▶ [Extract provided]:
Overcrowding persists at University Hospital Limerick as wait goes on for 60-bed unit

Fintan Walsh

Reporter:

Fintan Walsh

UHL has recently applied for planning permission to construct a 60-bed block in Dooradoyle as an interim measure

UHL has recently applied for planning permission to construct a 60-bed block in Dooradoyle as an interim measure

THE CHAOS at University Hospital Limerick is likely to continue for another year despite new efforts made by management and staff, as it waits for the green light for an interim 60-bed block.

In recent weeks, UHL has endured winter levels of overcrowding in its emergency department and wards. This Monday, there were 61 patients being treated on emergency department trolleys and on additional trolleys or beds in the wards at UHL, a figure which declined slightly to 49 on Tuesday, according to figures published by the Irish Nurses and Midwives Organisation. 

Amid the ongoing trolley crisis, there are 40 nurse vacancies and eight vacancies for non-consultant hospital doctors at UHL.

UHL recently applied for planning permission to construct a 60-bed block in Dooradoyle, an interim measure before a €25m 96-bed block is built by 2021. 

However, it will not be until late 2019 before the 60-bed block is delivered, following another busy winter and flu season.

The Limerick Leader recently asked UL Hospitals CEO, Prof Colette Cowan what interim measures were being applied before the construction of the 60-bed block.

She said: “Well, the interim measure is what we do everyday, all day, so we are the busiest ED in the country. The footfall remains high for this month.”

▶ [Assignment A]: Rewrite the paragraph of the overcrowding article that begins "In recent weeks, UHL has endured" as a bulleted list, keeping its main facts.
▶ [Assignment B]: Copy word for word the portion of the overcrowding article between "However, it will" and "the 60-bed block.", inclusive.
The data has no connection to the overcrowding article.

▶ [Data]:

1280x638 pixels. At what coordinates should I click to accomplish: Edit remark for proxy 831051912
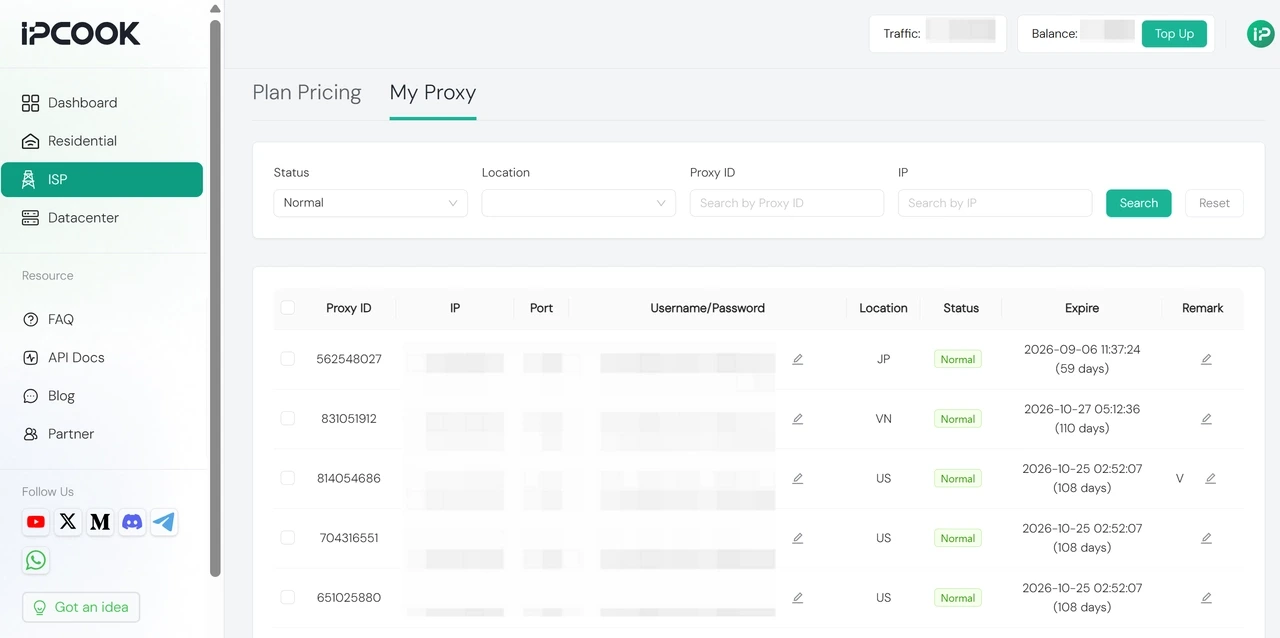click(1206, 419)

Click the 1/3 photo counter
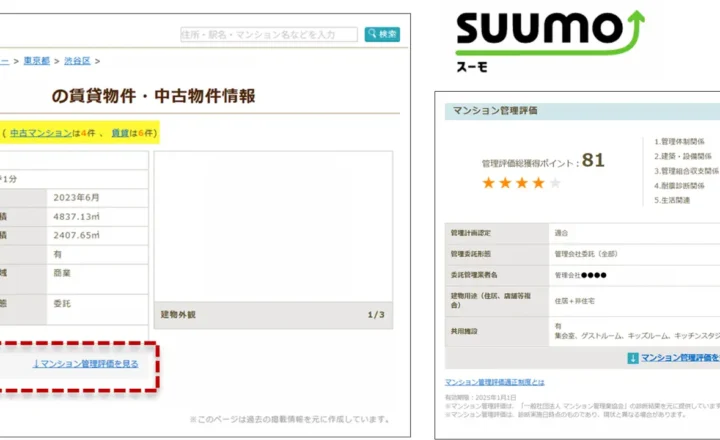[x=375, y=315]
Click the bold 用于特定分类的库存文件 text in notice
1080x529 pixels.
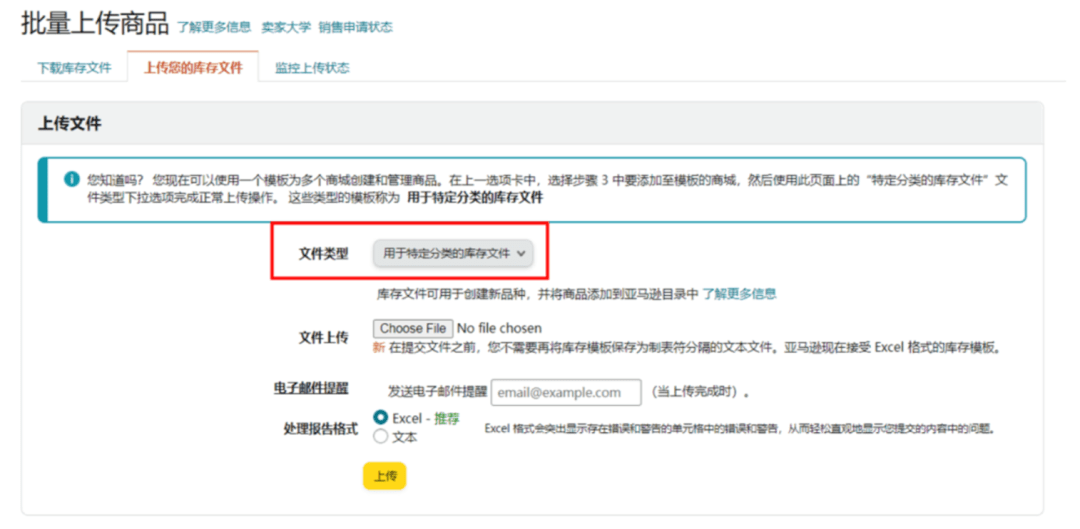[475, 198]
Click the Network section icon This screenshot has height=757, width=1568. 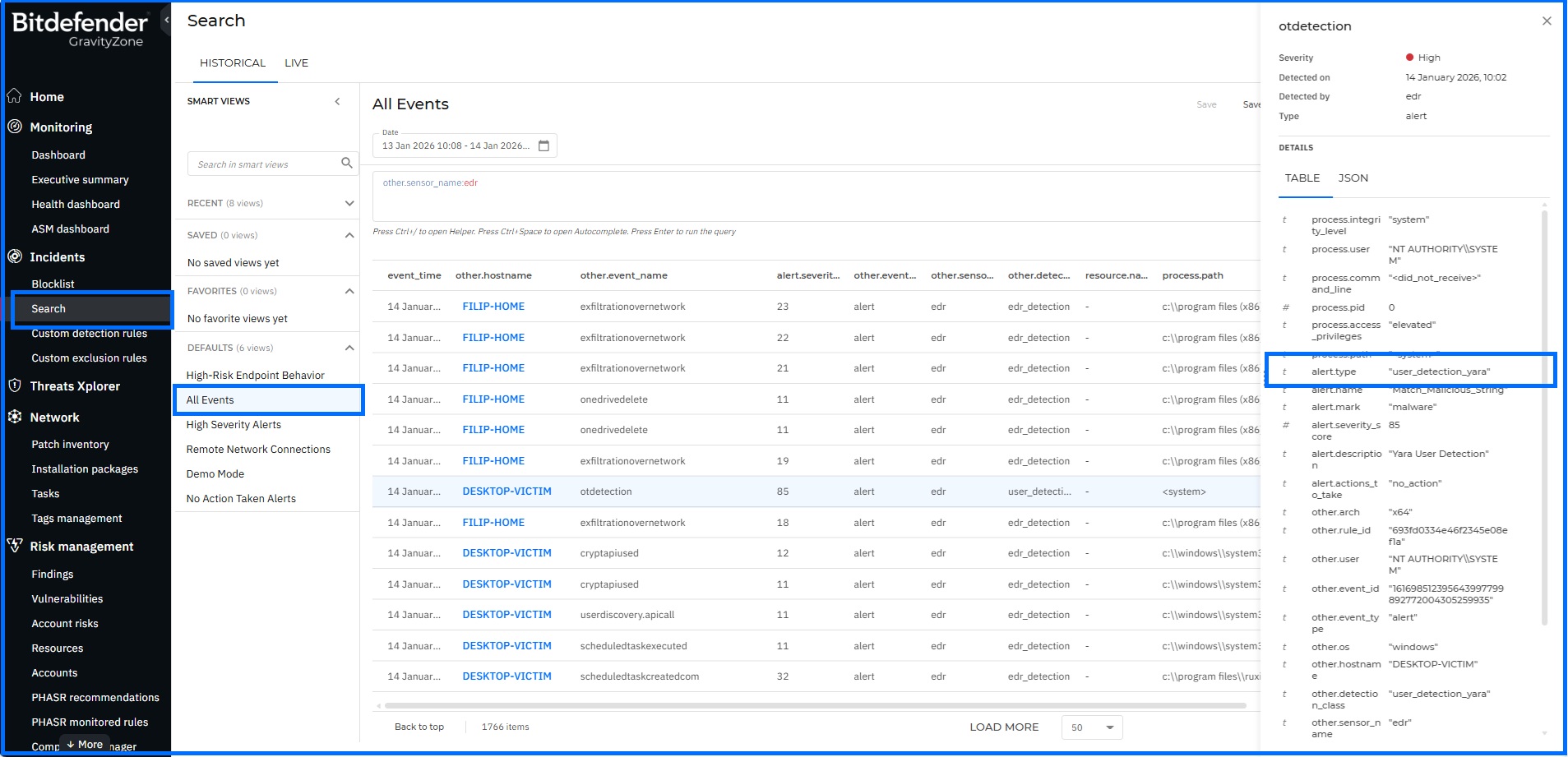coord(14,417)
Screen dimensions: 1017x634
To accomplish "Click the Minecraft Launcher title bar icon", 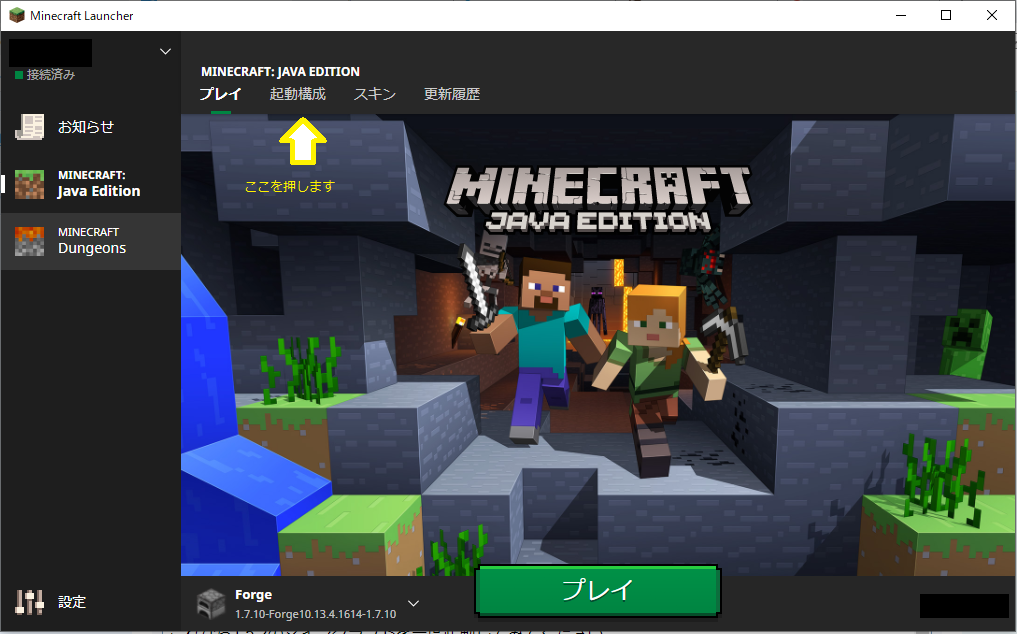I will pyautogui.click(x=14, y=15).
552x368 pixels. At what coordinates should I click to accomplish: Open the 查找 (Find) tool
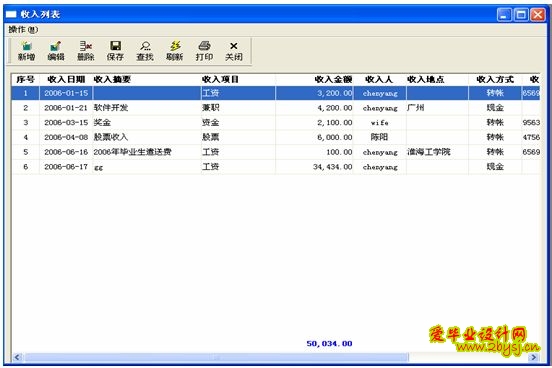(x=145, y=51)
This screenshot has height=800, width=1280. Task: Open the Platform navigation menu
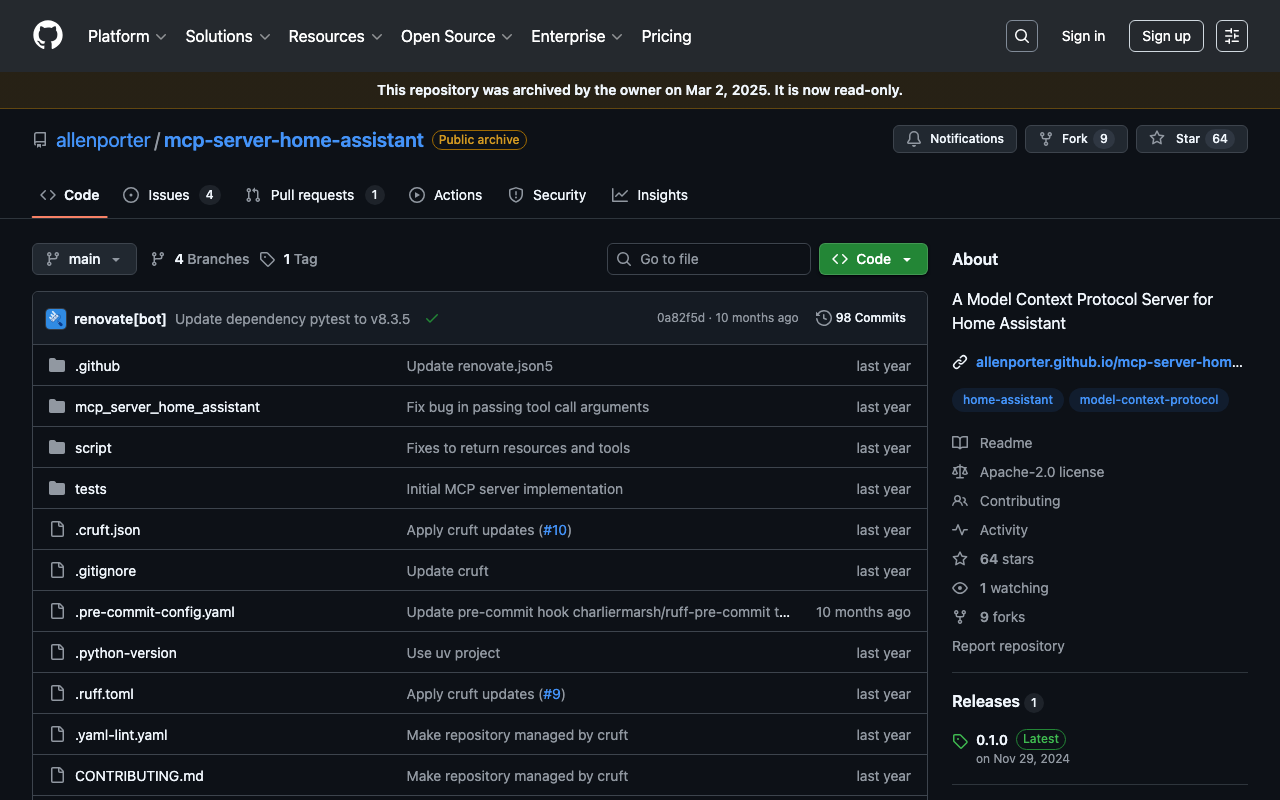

▶ [Task solution A]:
- UHL has recently endured winter levels of overcrowding in its emergency department and wards.
- On Monday, 61 patients were being treated on emergency department trolleys and on additional trolleys or beds in the wards.
- The figure declined slightly to 49 on Tuesday.
- The figures were published by the Irish Nurses and Midwives Organisation.

▶ [Task solution B]:
However, it will not be until late 2019 before the 60-bed block is delivered, following another busy winter and flu season.

The Limerick Leader recently asked UL Hospitals CEO, Prof Colette Cowan what interim measures were being applied before the construction of the 60-bed block.